## Problems to work on
a: Transcribe a passage from the Enfield Highway article, starting at "Enfield Highway is an" and stopping after "and in 1658.".
b: According to the Enfield Highway article, how did the area get its name? Answer in one to three sentences.

## Selected excerpt

----------------

Enfield Highway is an area in the London Borough of Enfield, north London. It is roughly located in the area either side of Hertford Road (Enfield Highway) between Hoe Lane and The Ride.

Etymology
Enfield Highway is marked thus on the Ordnance Survey map of 1822, it is a settlement mainly from the eighteenth century named from the  kings highe way leading to London 1610, the highway being the Roman road Ermine Street (now the A1010 Hertford Road).

The name of the hamlet along this stretch of road was  recorded as "Cocksmiths End" in 1572 and in 1658.

Education
 Enfield College
 St Ignatius' College
 Bishop Stopford's School

Thomas Ford in his history of Enfield (1873) records the existence in Enfield Highway of  "a school for 160 boys, with a master's house, built in 1872, near the Church, under a certificated master and three pupil teachers" and a "girls' and infants' school at the Highway,for 260 children, taught by a certificated mistress, and four pupil teachers."

Library
A public library, built with the aid of a grant from the Carnegie Foundation was opened Enfield Highway  in 1910. An enlarged lending library was added to the rear of the building in 1938. The borough's travelling library (started in 1947) was originally based there.

Places of worship

St James' Church, a brick gothic Commissioners' church designed by William Conrad Lochner, was consecrated in 1831 The first Anglican place of worship to be established in Enfield in addition to the parish church, St James' was built by subscription as a chapel of ease on land given by Woodham Connop. It was consecrated on 15 October by the Bishop of London, Charles Blomfield. A district was assigned to the church on 9 December 1833. It comprised the whole of the parish of  east of a line drawn at a distance of 150 yards to the west of the main road from Edmonton to Cheshunt. The church was licensed for marriages in 1845.

----------------

## Given information
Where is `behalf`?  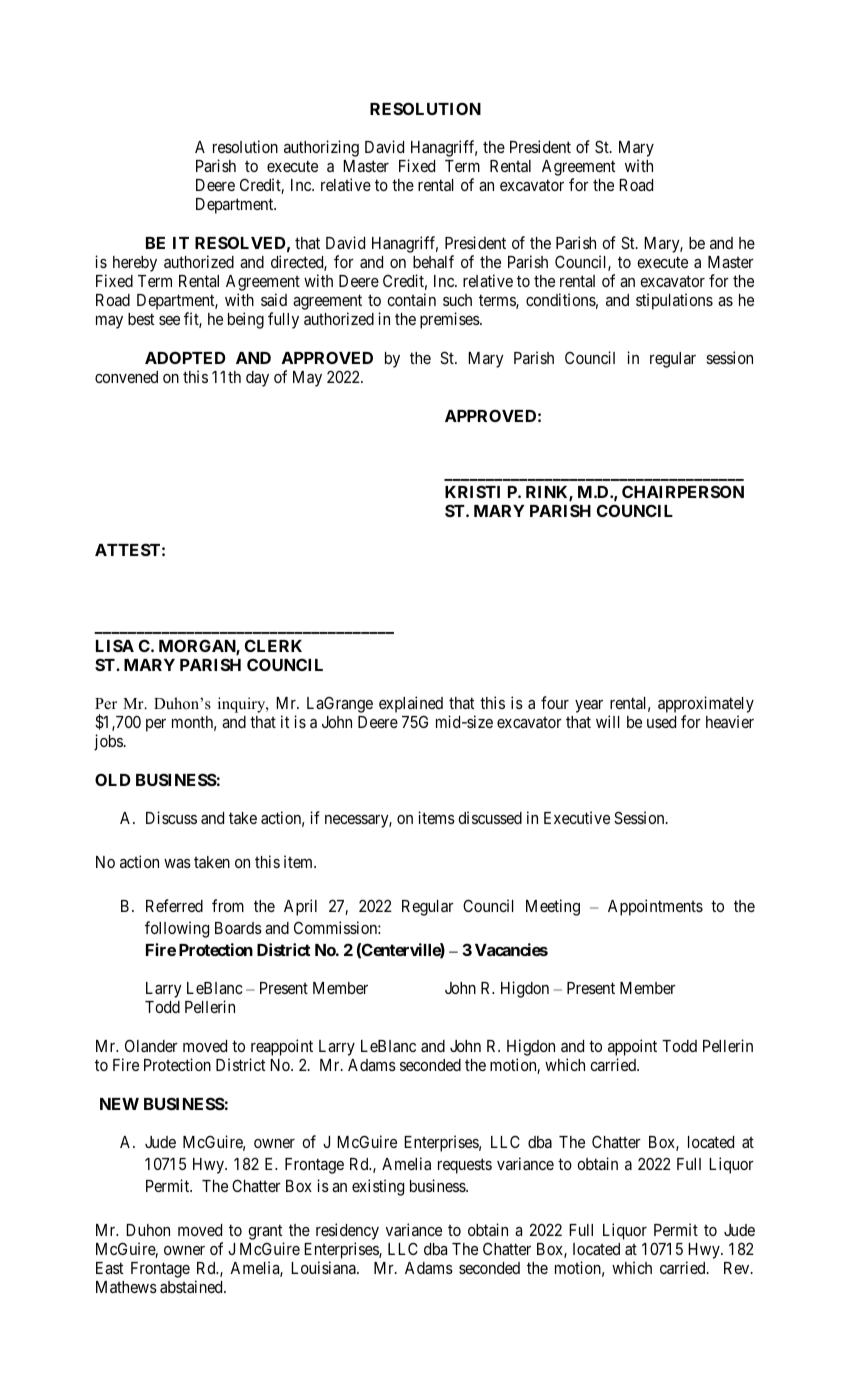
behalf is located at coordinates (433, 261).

----------------

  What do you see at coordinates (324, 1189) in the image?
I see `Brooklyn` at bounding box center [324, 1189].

----------------

## Results for the exercise
a:
Enfield Highway is an area in the London Borough of Enfield, north London. It is roughly located in the area either side of Hertford Road (Enfield Highway) between Hoe Lane and The Ride.

Etymology
Enfield Highway is marked thus on the Ordnance Survey map of 1822, it is a settlement mainly from the eighteenth century named from the  kings highe way leading to London 1610, the highway being the Roman road Ermine Street (now the A1010 Hertford Road).

The name of the hamlet along this stretch of road was  recorded as "Cocksmiths End" in 1572 and in 1658.

b: The area takes its name from the king's highway leading to London, recorded in 1610. That highway was the Roman road Ermine Street, now the A1010 Hertford Road.